BEGIN RECORDS FOR THIS TASK
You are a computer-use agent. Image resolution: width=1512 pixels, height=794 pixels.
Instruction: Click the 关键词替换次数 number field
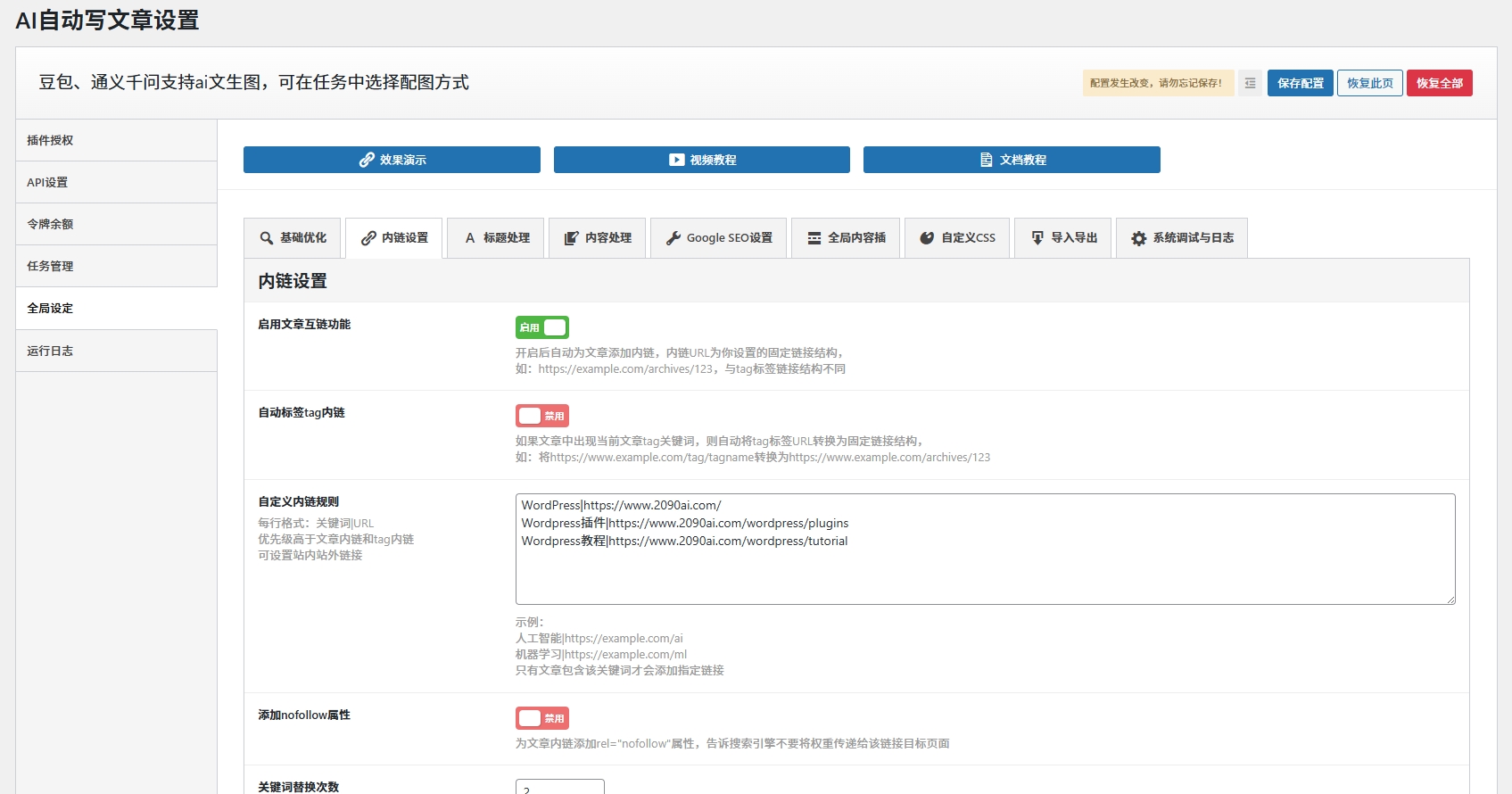point(559,787)
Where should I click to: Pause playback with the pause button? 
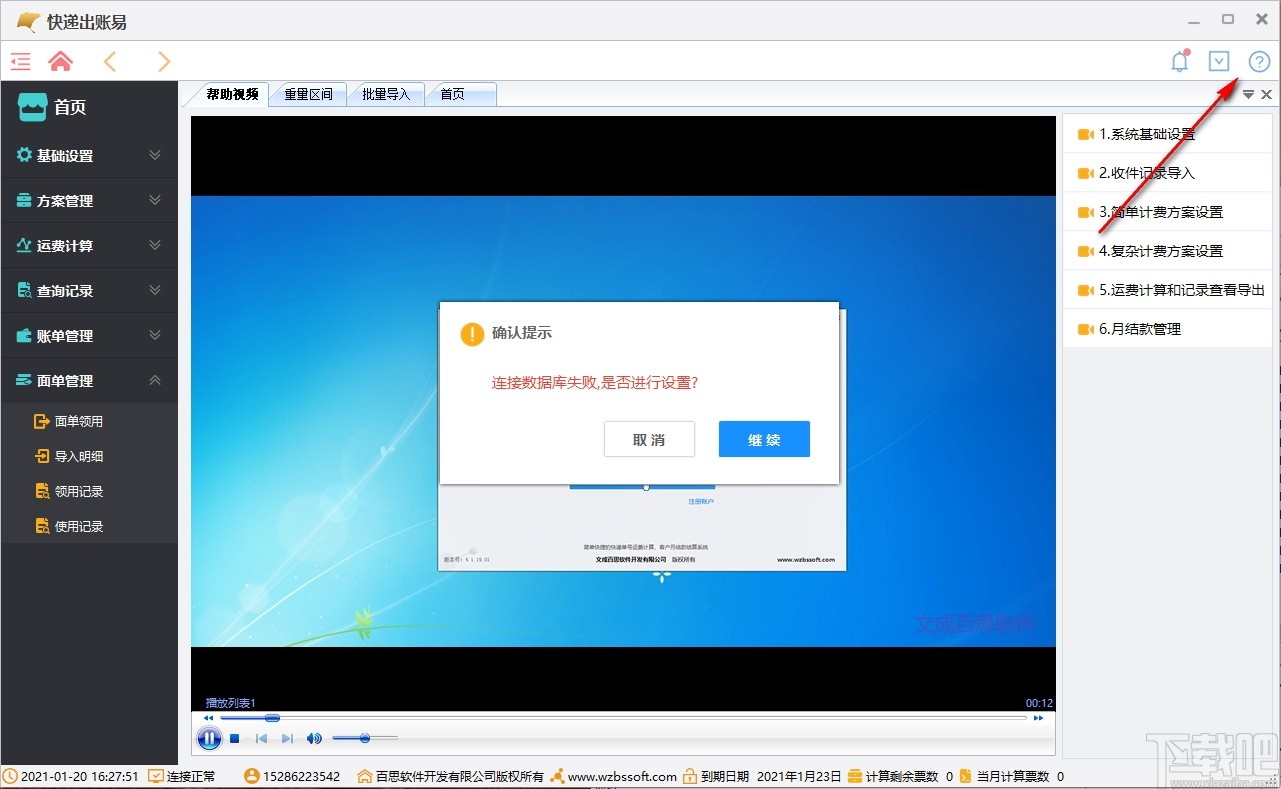[209, 738]
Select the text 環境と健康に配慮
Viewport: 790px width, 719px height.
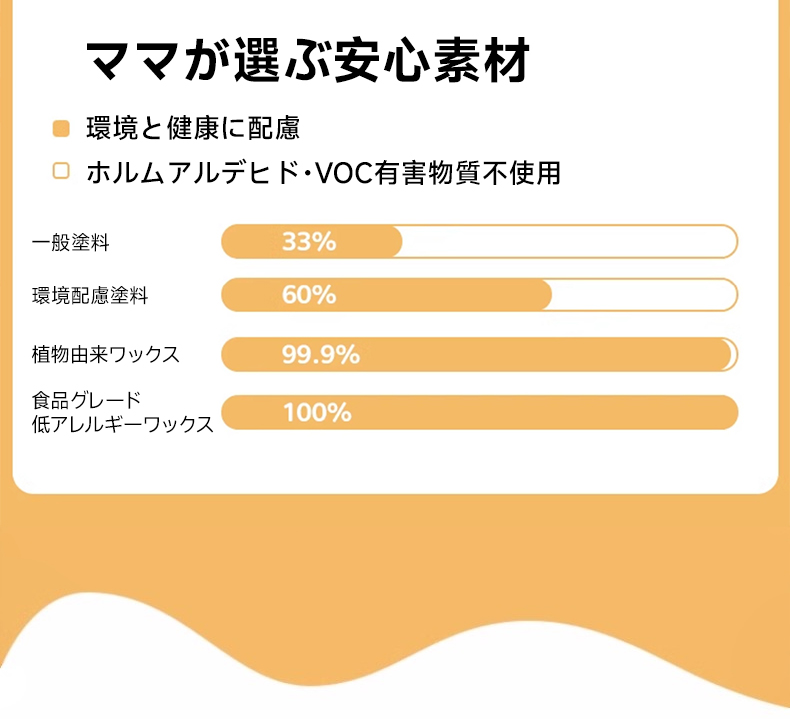point(193,128)
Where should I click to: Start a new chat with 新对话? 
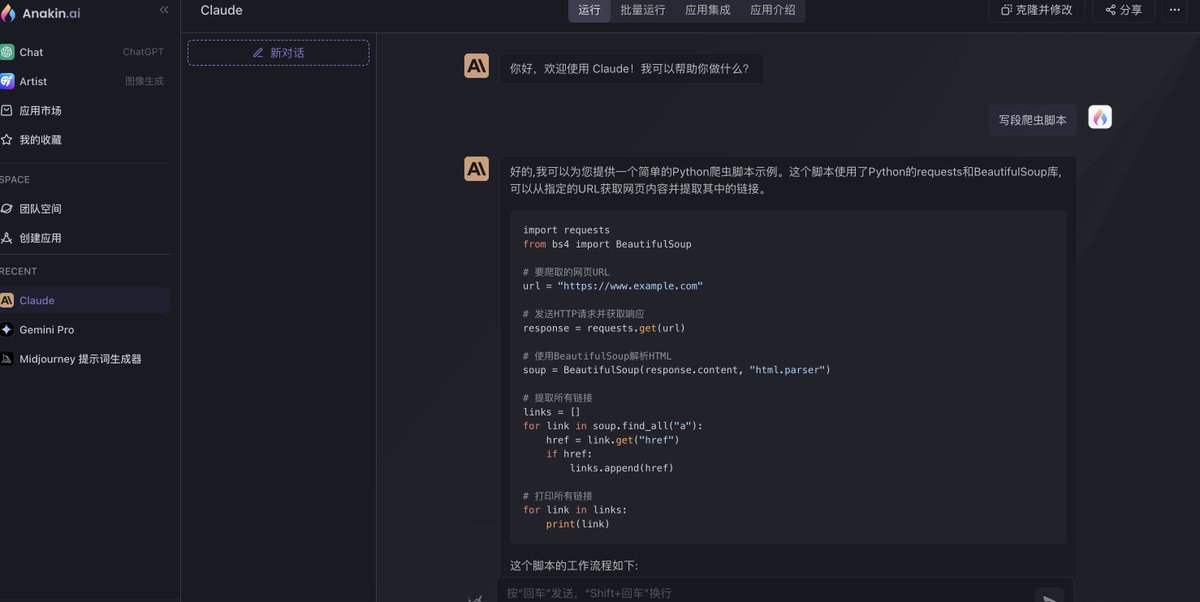click(x=278, y=51)
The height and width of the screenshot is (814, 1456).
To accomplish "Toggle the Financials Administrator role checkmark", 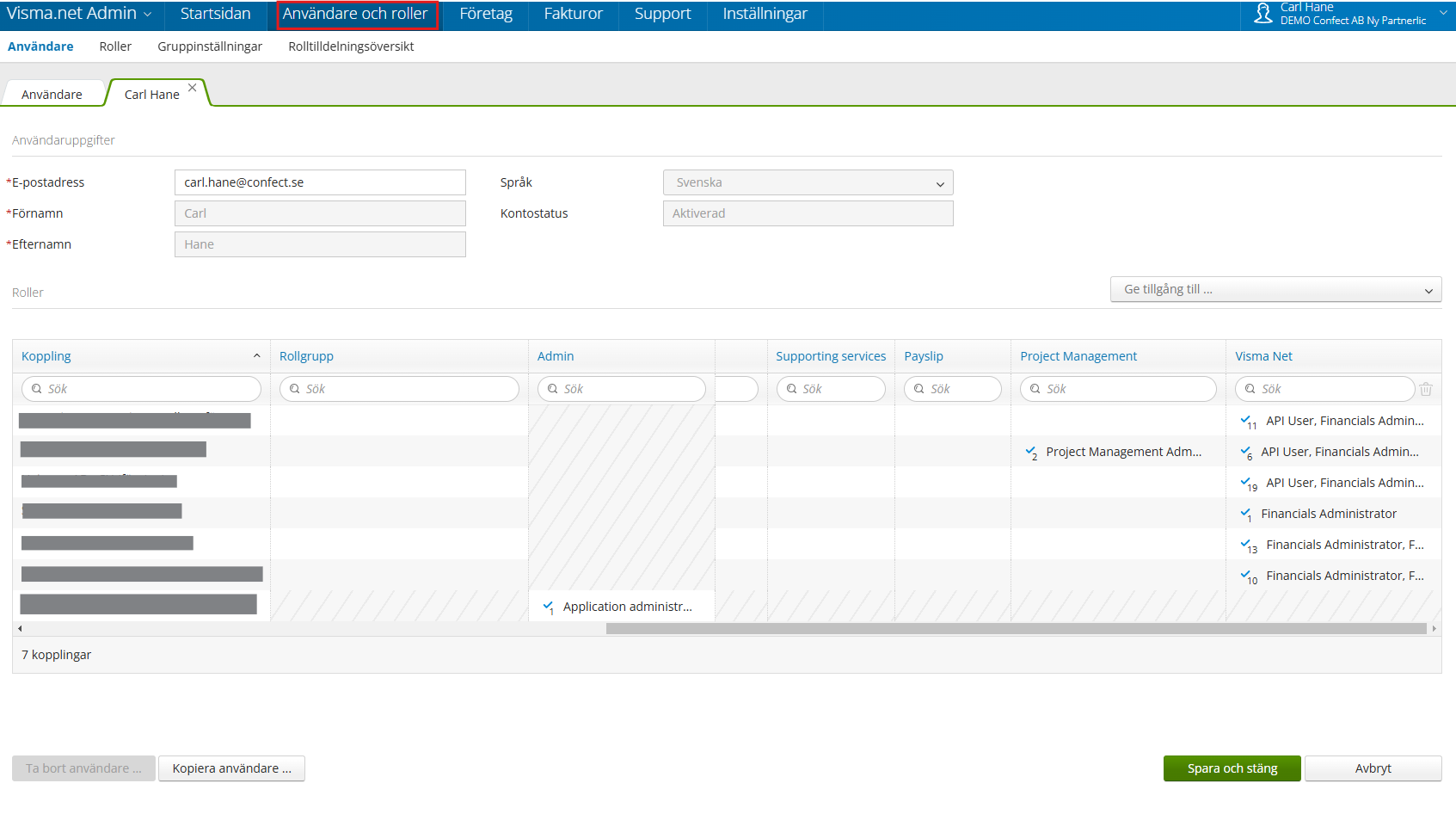I will (x=1245, y=514).
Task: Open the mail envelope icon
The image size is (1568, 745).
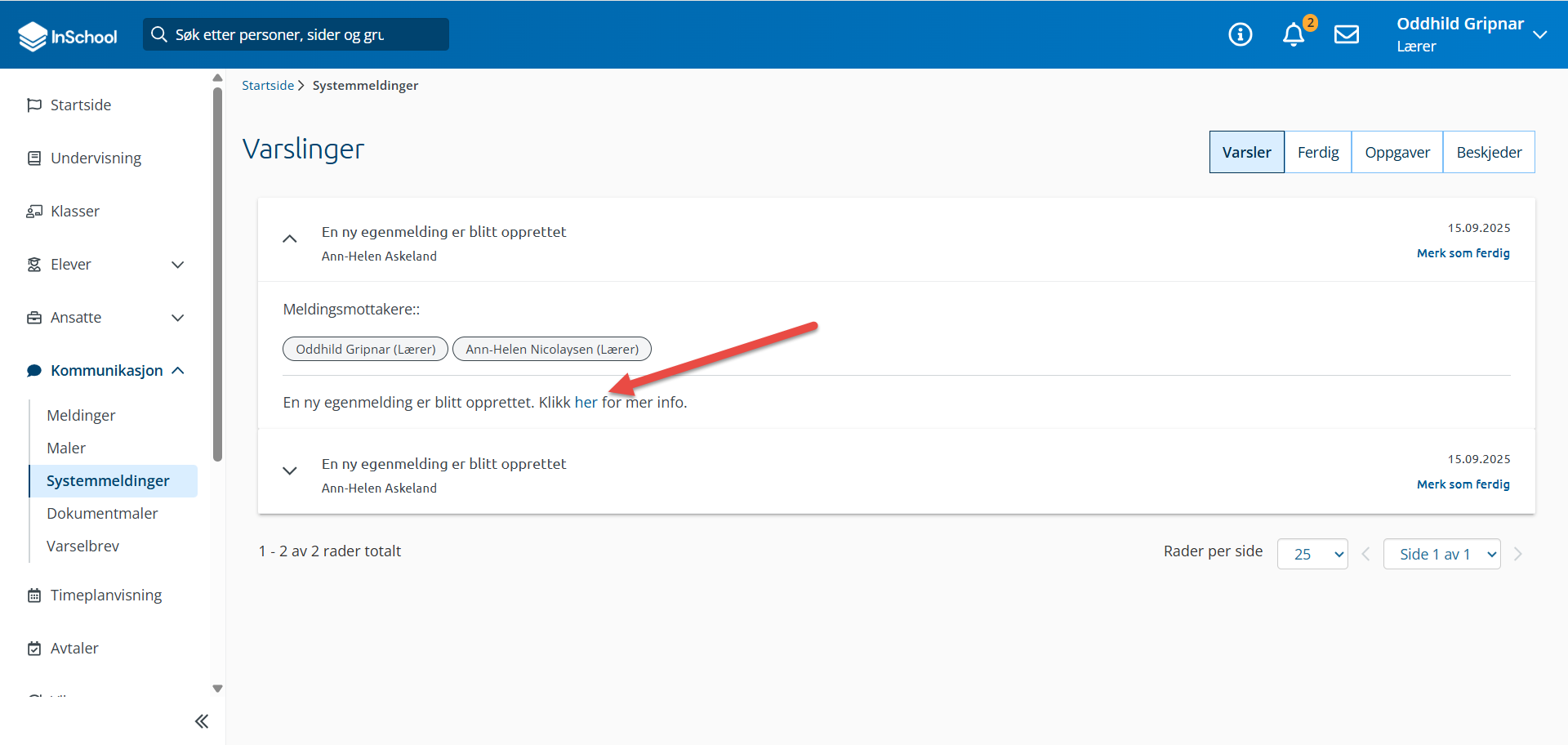Action: coord(1346,34)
END RECORDS FOR THIS TASK
YOUR INSTRUCTIONS
What you write out is the stretch of entries from the line containing "Where should I click to: Pause" to the line containing "The height and", word for word, with both end lines and no pictures.

EXERCISE OUTPUT
Where should I click to: Pause playback with the pause button? 
[209, 738]
Select the text 環境と健康に配慮
Viewport: 790px width, 719px height.
point(193,128)
Where should I click to: Start a new chat with 新对话? 
click(x=278, y=51)
The height and width of the screenshot is (814, 1456).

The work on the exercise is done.